A Place For The N Word

Last month I listened to Mark Twain’s The Adventures of Huckleberry Finn. Two factors were involved in this decision. Firstly, having been educated in the land of Chaucer and Shakespeare, I am woefully ignorant of classical literature in the country I now reside. Secondly, I was about to travel to Louisiana and work a stones’ throw from the banks of the Mississippi.

Just when I began the book, the N-word controversy exploded. NewSouth Books, a publisher based in Alabama, announced it plans to release a new edition in February wherein the word “nigger” is replaced by “slave.”

The word appears 219 times in all, it is hard to miss. I was listening when my 12 year-old got into the car and the word was spoken twice. My son, a proud product of Berkeley tolerance, was shocked. We had a long conversation about literature and artistic license. We have already had a number of discussions as to why I can write swear words and have them published, words that he is not allowed to say.

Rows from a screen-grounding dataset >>
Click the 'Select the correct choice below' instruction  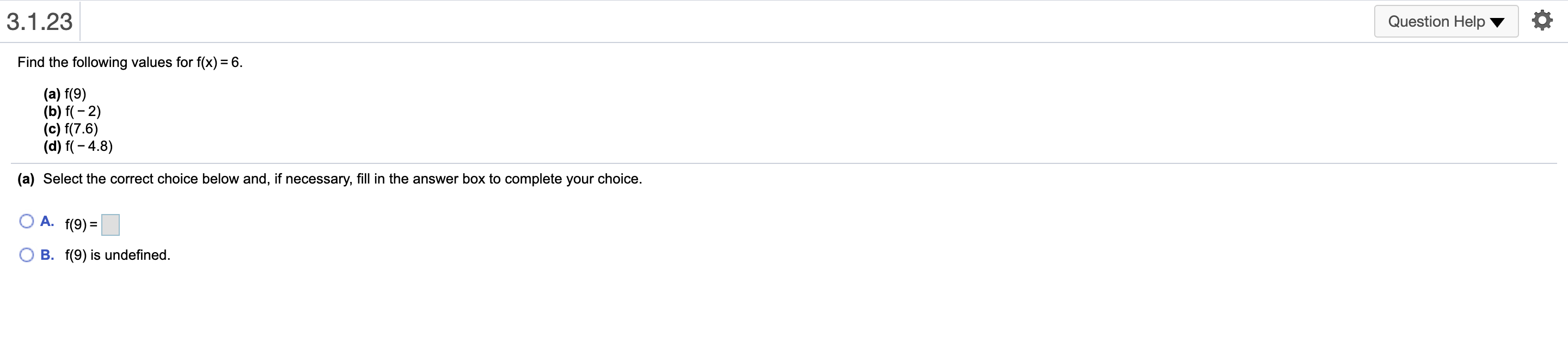tap(342, 179)
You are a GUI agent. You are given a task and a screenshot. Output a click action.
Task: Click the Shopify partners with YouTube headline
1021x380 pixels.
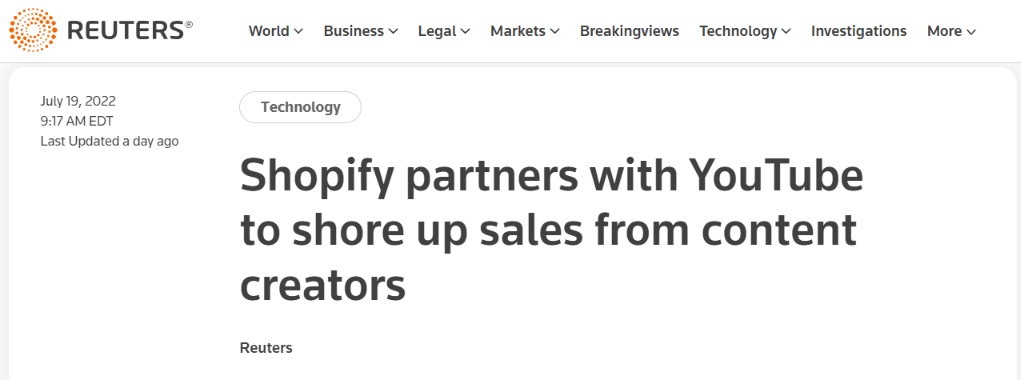(552, 231)
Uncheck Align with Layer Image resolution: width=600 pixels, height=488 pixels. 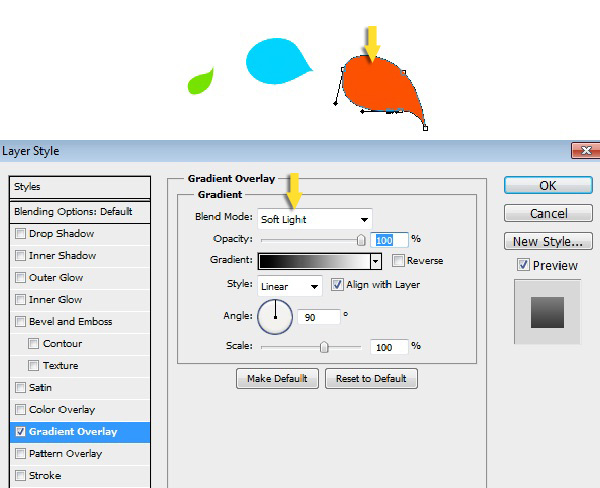pyautogui.click(x=337, y=285)
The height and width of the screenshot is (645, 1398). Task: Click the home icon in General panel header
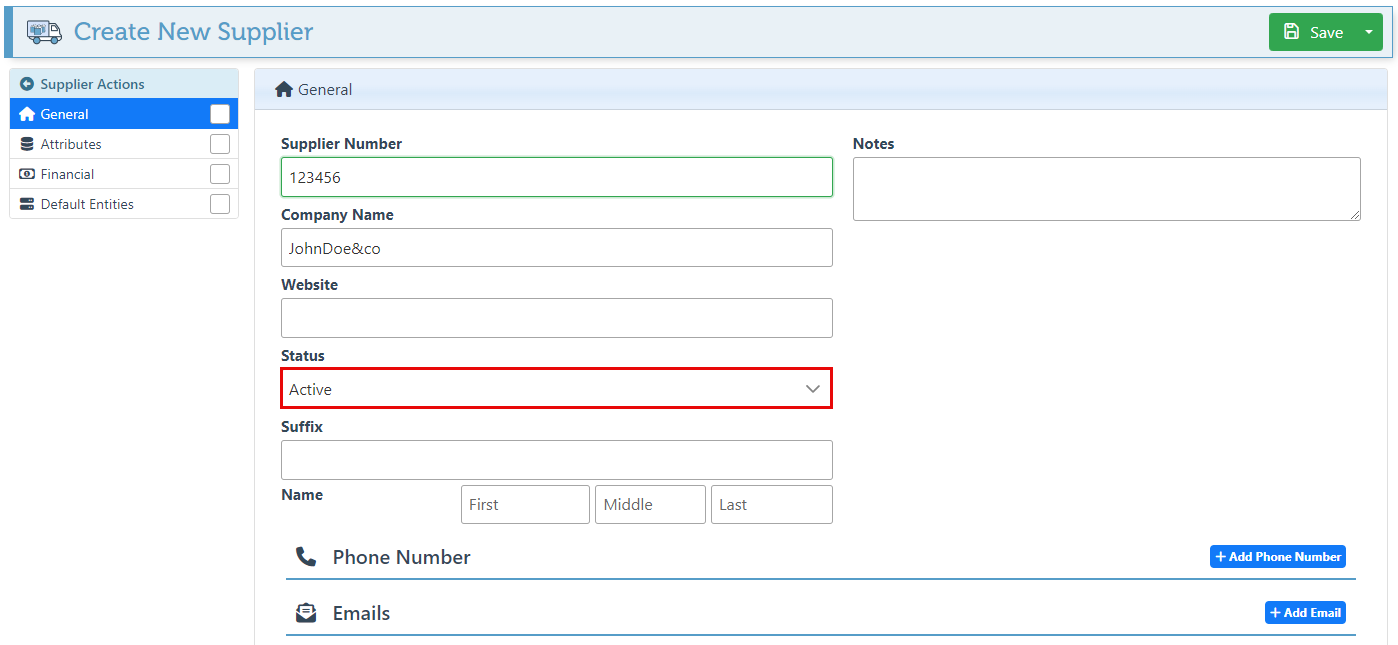283,90
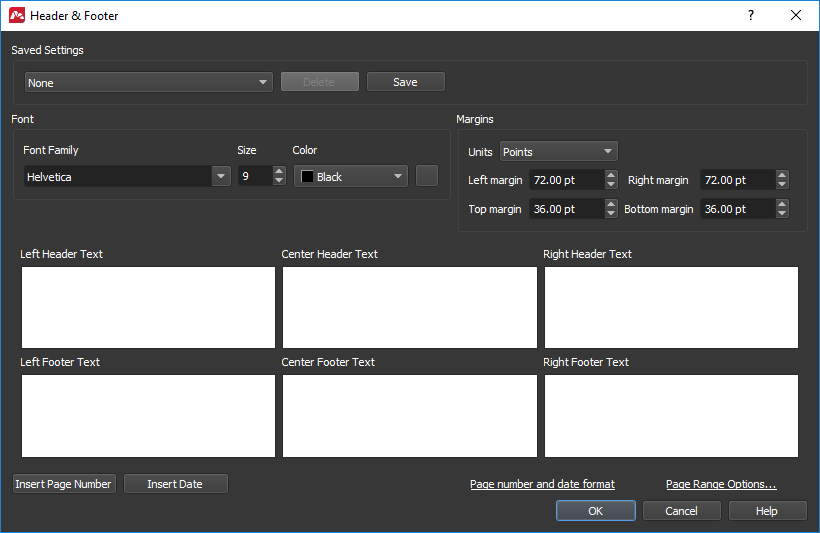
Task: Click the custom color swatch button
Action: tap(427, 176)
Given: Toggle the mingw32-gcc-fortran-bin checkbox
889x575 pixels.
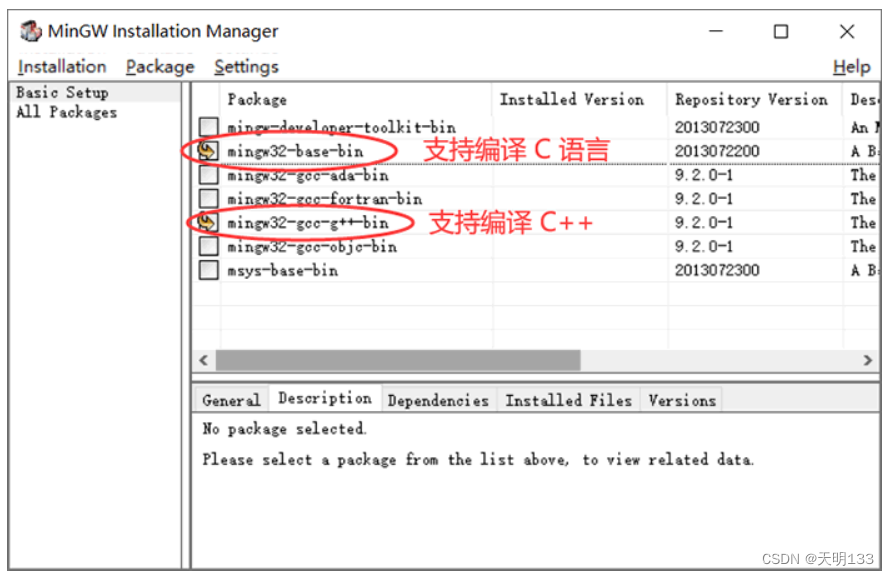Looking at the screenshot, I should click(x=209, y=198).
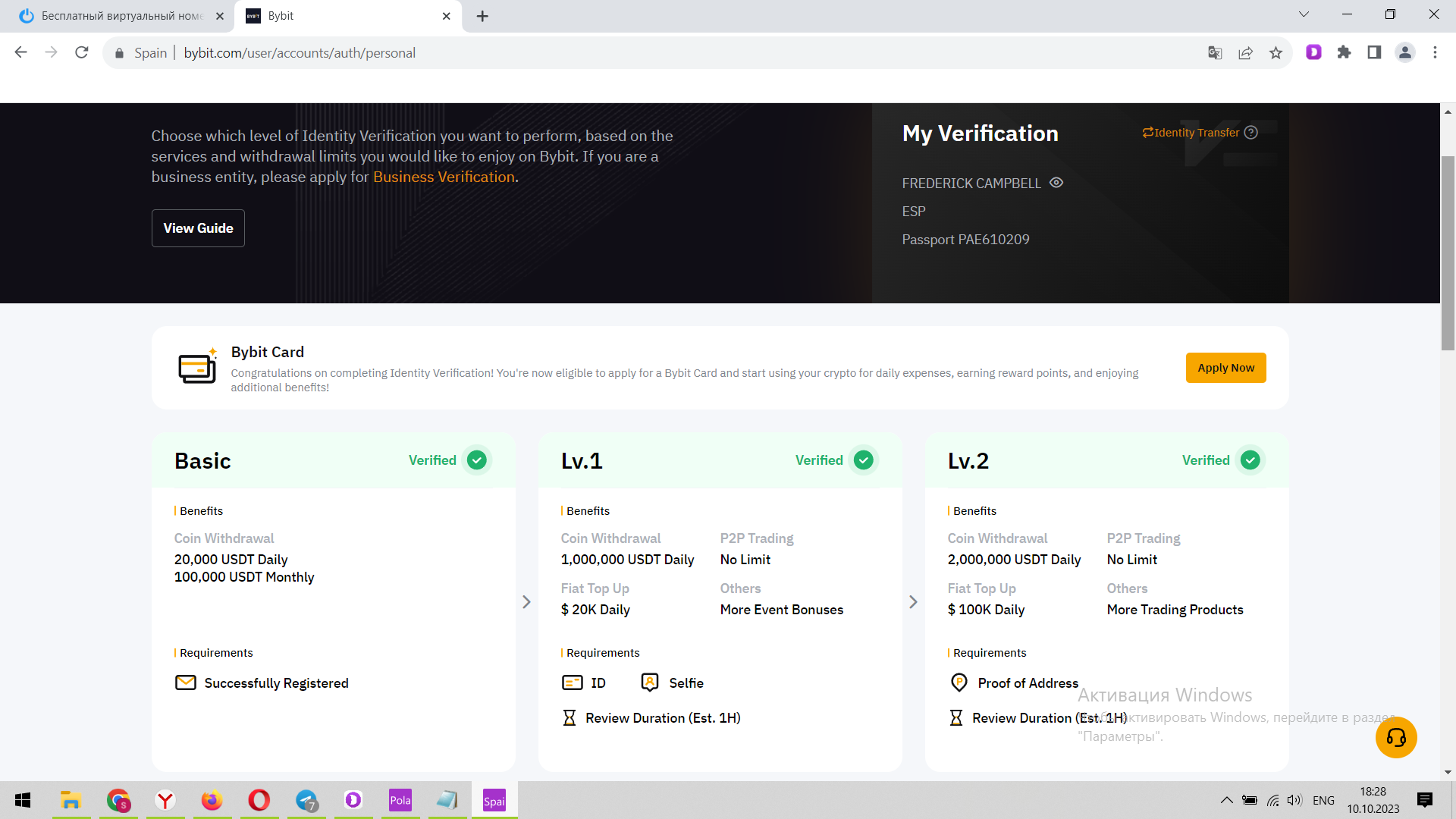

Aim 1 >>
Return the entire text on the N-word controversy verbatim.
Aim 2 >>
Output as a JSON list of strings the lines of the listing in the stretch from the line containing "Given: Toggle the" through the end of the listing, both ends included, one string per line. Skip blank lines and leave the pictures out.

Expected answer 1 >>
A Place For The N Word

Last month I listened to Mark Twain’s The Adventures of Huckleberry Finn. Two factors were involved in this decision. Firstly, having been educated in the land of Chaucer and Shakespeare, I am woefully ignorant of classical literature in the country I now reside. Secondly, I was about to travel to Louisiana and work a stones’ throw from the banks of the Mississippi.

Just when I began the book, the N-word controversy exploded. NewSouth Books, a publisher based in Alabama, announced it plans to release a new edition in February wherein the word “nigger” is replaced by “slave.”

The word appears 219 times in all, it is hard to miss. I was listening when my 12 year-old got into the car and the word was spoken twice. My son, a proud product of Berkeley tolerance, was shocked. We had a long conversation about literature and artistic license. We have already had a number of discussions as to why I can write swear words and have them published, words that he is not allowed to say.

Expected answer 2 >>
[
  "Given: Toggle the mingw32-gcc-fortran-bin checkbox",
  "889x575 pixels.",
  "Looking at the screenshot, I should click(x=209, y=198)."
]